Items listed in a dataset:
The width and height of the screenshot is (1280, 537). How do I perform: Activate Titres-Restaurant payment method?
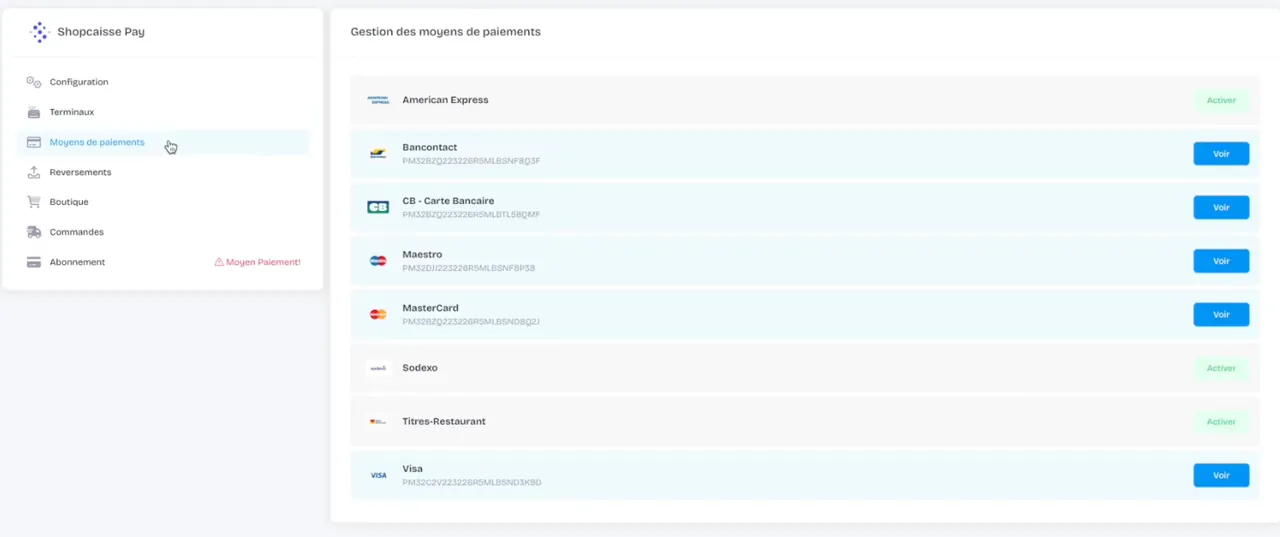tap(1221, 422)
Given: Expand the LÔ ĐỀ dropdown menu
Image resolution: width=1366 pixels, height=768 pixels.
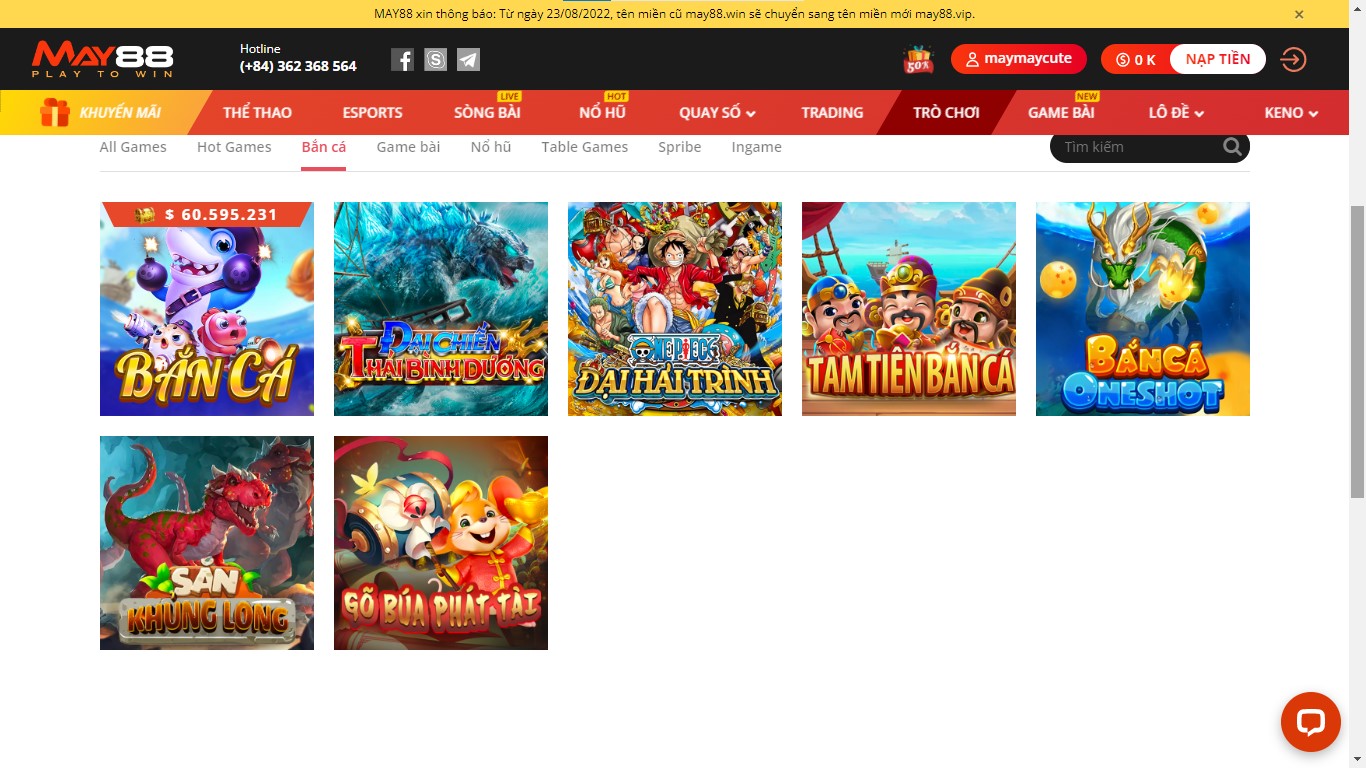Looking at the screenshot, I should click(x=1176, y=113).
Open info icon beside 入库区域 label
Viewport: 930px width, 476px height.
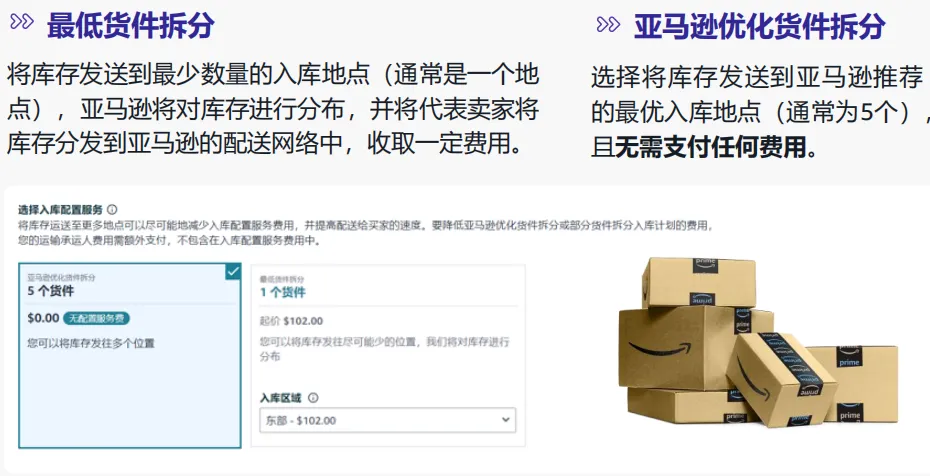pos(313,398)
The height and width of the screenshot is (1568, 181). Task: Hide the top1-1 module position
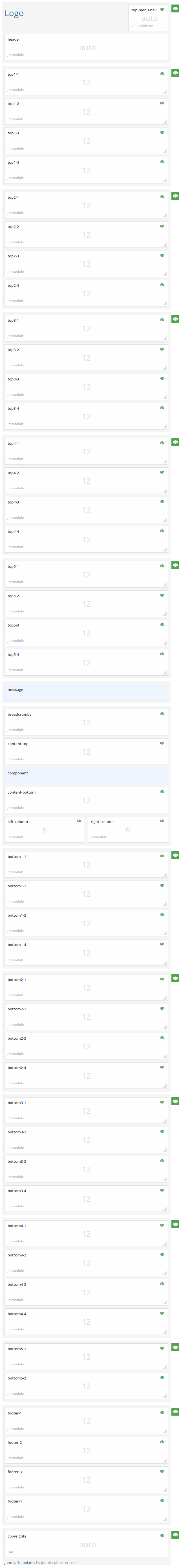point(162,74)
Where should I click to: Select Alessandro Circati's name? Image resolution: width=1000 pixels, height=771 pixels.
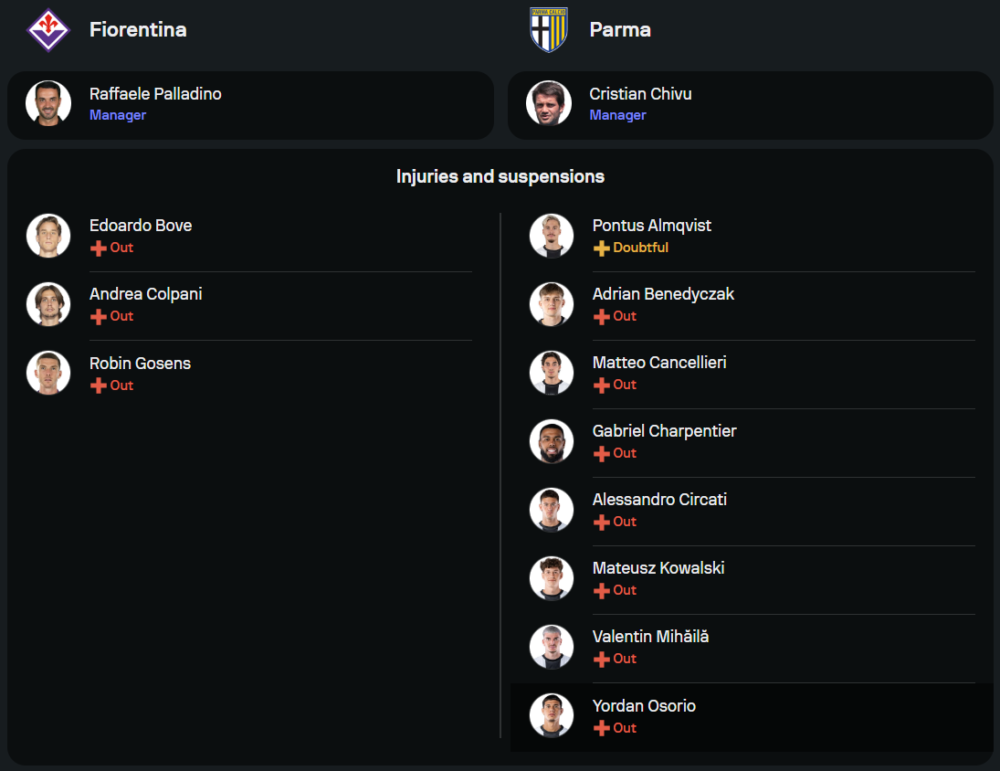pos(659,500)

> Description of the task:
Return exactly the lines from the one containing "Where should I" through the end of the records, leaving out every picture.

> Written response:
Where should I click to: Select Alessandro Circati's name? Image resolution: width=1000 pixels, height=771 pixels.
pos(659,500)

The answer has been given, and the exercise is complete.